Copy each record below faithfully, leaving out images.
-- TASK INPUTS follows --
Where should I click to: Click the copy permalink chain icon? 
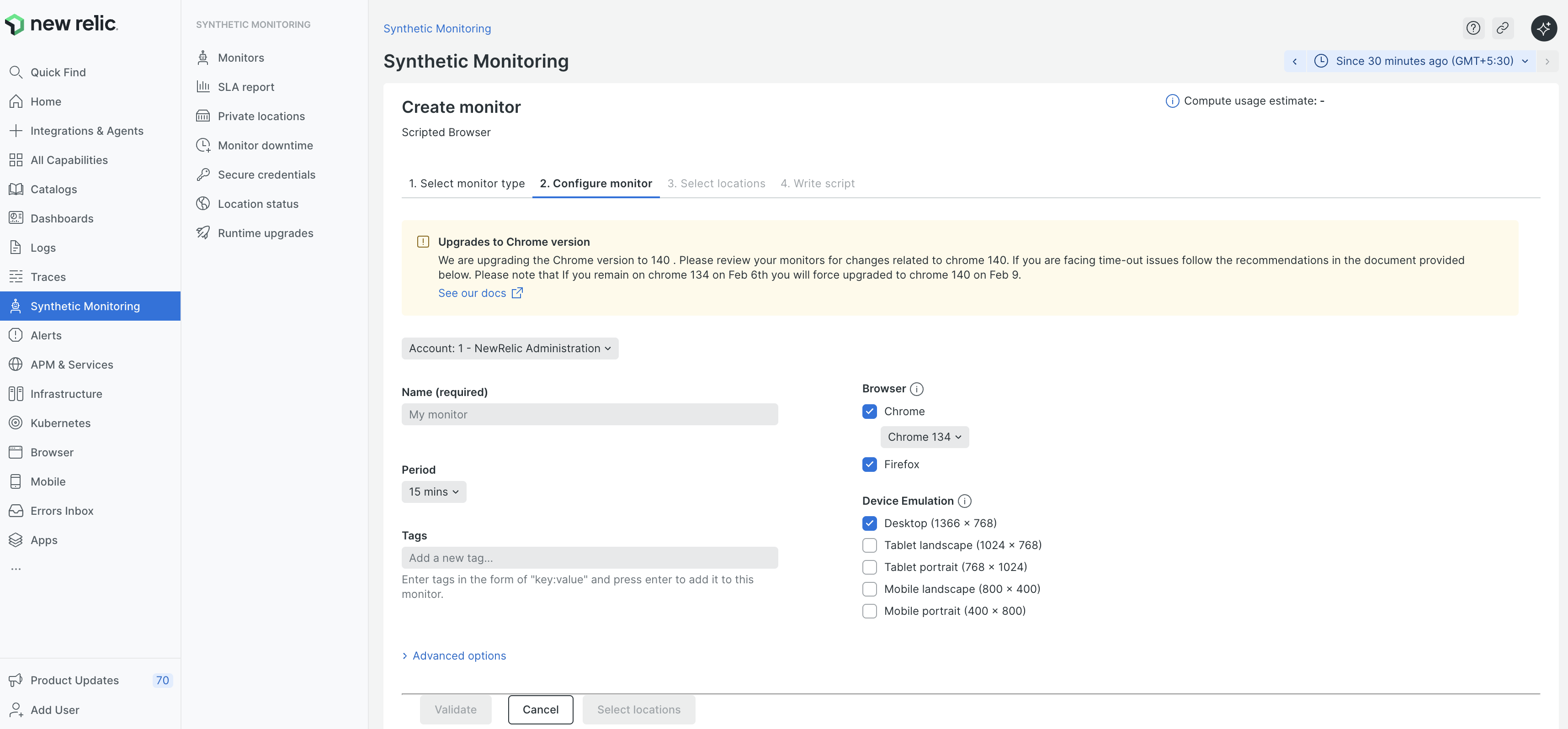click(x=1502, y=28)
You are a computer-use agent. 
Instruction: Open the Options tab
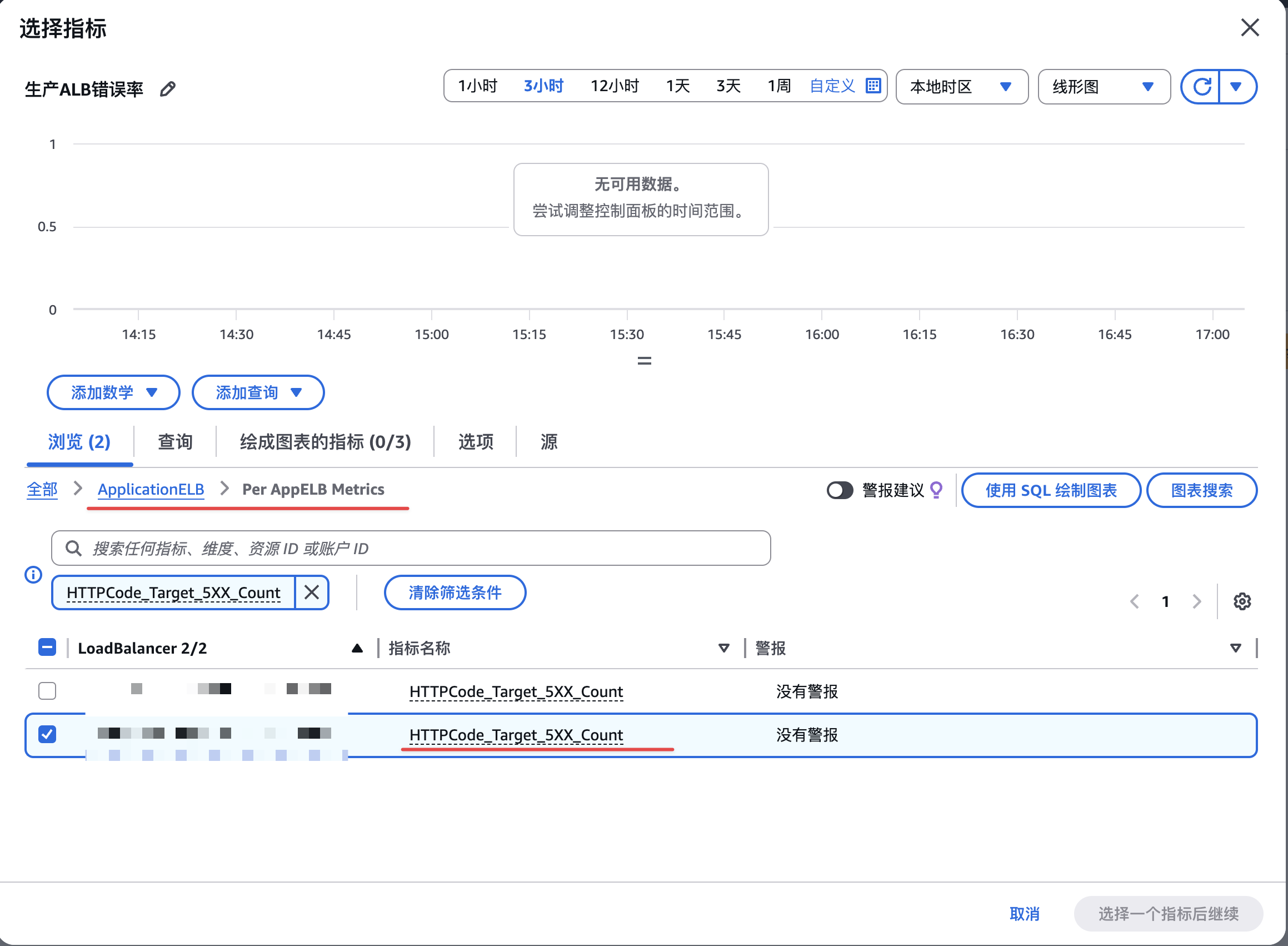click(x=475, y=441)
-- TASK INPUTS concluded --
** WORKED SOLUTION **
Where should I click to: Click the copy permalink chain icon? 
click(x=1502, y=28)
You are a computer-use agent. 
Instruction: Open the Options tab
click(x=475, y=441)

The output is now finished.